Exercise:
Give back an exact copy of the lines in the records below, from the line that has "Task: Click the notification" through the line that has "Click the run method after PayloadRunner", and nothing besides.

Collected data:
####

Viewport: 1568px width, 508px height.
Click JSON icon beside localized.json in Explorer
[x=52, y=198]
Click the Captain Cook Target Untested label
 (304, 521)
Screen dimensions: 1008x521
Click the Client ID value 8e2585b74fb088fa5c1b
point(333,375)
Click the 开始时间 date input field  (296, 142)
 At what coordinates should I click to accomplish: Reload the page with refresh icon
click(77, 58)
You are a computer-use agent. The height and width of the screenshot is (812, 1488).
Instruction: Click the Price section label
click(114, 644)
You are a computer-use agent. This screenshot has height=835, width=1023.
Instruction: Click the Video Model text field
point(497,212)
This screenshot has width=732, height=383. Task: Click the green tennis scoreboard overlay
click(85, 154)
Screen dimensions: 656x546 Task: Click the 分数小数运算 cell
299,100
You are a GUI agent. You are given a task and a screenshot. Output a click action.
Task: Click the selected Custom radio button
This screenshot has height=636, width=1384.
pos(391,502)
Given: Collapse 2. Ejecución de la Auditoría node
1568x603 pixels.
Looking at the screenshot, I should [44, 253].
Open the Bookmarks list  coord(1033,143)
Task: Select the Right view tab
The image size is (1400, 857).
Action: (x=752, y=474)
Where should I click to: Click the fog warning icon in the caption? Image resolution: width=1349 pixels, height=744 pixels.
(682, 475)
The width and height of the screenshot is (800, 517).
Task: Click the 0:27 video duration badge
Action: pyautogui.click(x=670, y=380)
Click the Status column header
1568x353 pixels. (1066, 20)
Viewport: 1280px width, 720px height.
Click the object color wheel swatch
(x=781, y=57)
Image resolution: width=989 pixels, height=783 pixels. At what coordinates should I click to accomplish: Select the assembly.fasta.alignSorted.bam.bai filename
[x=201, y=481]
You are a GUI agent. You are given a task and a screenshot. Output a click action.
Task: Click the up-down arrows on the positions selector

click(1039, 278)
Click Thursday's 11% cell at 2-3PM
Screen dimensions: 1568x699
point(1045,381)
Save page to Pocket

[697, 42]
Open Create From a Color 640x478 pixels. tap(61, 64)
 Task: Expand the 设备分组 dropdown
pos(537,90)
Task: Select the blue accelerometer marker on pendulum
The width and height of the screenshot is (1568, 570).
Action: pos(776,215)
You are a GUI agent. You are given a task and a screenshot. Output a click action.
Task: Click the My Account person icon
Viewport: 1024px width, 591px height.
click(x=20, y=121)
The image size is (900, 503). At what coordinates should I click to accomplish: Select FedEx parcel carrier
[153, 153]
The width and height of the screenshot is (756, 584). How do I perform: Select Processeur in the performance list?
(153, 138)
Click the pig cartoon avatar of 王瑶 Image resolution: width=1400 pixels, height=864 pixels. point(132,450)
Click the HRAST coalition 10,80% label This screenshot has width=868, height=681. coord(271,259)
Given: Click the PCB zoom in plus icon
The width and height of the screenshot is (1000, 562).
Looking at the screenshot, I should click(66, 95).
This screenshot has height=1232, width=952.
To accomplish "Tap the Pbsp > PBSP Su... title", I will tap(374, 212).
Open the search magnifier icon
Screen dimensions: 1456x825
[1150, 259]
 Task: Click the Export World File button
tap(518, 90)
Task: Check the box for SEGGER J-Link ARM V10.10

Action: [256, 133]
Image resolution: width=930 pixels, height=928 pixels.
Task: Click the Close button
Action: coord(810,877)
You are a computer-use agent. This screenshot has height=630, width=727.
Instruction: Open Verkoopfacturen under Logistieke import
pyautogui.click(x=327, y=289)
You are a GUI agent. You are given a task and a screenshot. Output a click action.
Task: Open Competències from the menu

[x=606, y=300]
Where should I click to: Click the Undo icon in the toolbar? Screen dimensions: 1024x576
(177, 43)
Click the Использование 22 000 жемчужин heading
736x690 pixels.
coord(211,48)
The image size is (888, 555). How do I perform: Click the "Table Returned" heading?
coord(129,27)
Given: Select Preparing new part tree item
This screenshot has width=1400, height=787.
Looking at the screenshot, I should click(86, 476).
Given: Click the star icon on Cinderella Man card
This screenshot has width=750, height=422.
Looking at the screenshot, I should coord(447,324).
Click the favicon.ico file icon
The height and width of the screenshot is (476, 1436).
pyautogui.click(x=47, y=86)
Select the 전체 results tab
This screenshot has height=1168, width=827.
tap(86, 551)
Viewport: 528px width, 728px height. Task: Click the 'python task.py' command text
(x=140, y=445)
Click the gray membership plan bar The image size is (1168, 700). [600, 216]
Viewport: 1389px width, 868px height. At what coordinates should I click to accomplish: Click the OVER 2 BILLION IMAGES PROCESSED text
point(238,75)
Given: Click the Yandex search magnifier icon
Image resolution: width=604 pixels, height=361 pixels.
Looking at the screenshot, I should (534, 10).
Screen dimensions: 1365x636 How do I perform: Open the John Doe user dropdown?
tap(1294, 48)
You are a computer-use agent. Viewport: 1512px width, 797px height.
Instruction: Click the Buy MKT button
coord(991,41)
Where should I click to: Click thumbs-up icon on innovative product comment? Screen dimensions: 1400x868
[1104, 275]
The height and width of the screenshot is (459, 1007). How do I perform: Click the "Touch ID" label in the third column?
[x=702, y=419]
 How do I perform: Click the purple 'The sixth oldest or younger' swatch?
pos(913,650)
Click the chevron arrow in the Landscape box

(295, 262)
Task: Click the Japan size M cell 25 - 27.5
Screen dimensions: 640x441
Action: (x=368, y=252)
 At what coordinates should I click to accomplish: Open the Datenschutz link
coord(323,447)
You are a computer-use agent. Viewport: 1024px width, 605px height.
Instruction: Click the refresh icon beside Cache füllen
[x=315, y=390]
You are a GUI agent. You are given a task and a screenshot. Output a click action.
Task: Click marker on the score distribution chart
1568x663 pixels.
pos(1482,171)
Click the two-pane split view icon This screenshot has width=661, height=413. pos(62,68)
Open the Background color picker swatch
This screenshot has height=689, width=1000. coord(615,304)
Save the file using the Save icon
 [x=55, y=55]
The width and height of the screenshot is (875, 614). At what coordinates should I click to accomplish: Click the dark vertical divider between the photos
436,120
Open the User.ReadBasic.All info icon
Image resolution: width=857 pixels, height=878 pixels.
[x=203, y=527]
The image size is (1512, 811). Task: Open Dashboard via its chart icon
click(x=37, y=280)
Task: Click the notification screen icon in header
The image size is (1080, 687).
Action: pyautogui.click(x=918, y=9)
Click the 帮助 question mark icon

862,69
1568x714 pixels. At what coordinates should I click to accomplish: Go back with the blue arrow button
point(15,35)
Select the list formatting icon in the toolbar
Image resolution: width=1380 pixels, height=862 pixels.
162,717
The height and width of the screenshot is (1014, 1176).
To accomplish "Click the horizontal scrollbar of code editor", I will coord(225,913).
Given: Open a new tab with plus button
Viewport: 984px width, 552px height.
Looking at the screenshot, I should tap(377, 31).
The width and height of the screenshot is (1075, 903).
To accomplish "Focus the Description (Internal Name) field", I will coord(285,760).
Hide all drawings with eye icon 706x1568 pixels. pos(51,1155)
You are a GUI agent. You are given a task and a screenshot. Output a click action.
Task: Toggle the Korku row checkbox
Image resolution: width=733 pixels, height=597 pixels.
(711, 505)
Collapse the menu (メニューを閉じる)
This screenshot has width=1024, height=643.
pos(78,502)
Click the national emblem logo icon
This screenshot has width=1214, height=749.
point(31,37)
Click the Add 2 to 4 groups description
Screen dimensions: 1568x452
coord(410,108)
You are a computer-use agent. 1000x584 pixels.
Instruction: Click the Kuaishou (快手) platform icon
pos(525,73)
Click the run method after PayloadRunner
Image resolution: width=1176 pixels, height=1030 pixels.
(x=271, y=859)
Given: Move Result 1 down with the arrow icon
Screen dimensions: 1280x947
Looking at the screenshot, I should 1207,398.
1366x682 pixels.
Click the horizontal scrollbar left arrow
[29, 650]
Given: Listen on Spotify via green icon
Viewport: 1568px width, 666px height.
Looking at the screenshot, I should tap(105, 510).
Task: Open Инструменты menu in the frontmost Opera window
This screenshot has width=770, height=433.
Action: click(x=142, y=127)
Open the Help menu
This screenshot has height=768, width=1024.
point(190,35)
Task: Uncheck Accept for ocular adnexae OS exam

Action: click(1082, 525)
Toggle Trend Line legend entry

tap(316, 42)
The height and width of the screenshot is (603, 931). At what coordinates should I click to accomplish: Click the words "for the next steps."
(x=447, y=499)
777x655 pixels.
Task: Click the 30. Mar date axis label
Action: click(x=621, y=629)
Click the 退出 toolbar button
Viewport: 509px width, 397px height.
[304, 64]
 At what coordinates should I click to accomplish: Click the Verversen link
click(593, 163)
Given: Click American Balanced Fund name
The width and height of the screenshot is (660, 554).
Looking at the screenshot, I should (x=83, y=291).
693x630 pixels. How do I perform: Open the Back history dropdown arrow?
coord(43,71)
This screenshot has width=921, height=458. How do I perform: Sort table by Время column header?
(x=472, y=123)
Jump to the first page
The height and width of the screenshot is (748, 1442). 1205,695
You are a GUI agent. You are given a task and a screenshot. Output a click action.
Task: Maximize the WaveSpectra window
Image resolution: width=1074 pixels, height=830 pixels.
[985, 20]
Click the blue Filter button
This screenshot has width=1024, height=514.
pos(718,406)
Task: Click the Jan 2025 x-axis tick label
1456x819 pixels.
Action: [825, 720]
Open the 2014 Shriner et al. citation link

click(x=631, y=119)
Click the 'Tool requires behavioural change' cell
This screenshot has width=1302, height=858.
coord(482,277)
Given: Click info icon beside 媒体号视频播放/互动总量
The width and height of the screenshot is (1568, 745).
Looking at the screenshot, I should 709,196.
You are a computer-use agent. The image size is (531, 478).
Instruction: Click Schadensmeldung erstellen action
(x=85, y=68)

####

Completed task:
Task: Click the notification screen icon in header
The image size is (1080, 687).
Action: pyautogui.click(x=918, y=9)
Click the 帮助 question mark icon

862,69
1568x714 pixels. At what coordinates should I click to accomplish: Go back with the blue arrow button
point(15,35)
Select the list formatting icon in the toolbar
Image resolution: width=1380 pixels, height=862 pixels.
162,717
The height and width of the screenshot is (1014, 1176).
To accomplish "Click the horizontal scrollbar of code editor", I will coord(225,913).
Given: Open a new tab with plus button
Viewport: 984px width, 552px height.
Looking at the screenshot, I should tap(377, 31).
The width and height of the screenshot is (1075, 903).
To accomplish "Focus the Description (Internal Name) field", I will coord(285,760).
Hide all drawings with eye icon 706x1568 pixels. pos(51,1155)
You are a GUI agent. You are given a task and a screenshot. Output a click action.
Task: Toggle the Korku row checkbox
Image resolution: width=733 pixels, height=597 pixels.
(711, 505)
Collapse the menu (メニューを閉じる)
This screenshot has width=1024, height=643.
pos(78,502)
Click the national emblem logo icon
This screenshot has width=1214, height=749.
point(31,37)
Click the Add 2 to 4 groups description
Screen dimensions: 1568x452
coord(410,108)
You are a computer-use agent. 1000x584 pixels.
Instruction: Click the Kuaishou (快手) platform icon
pos(525,73)
Click the run method after PayloadRunner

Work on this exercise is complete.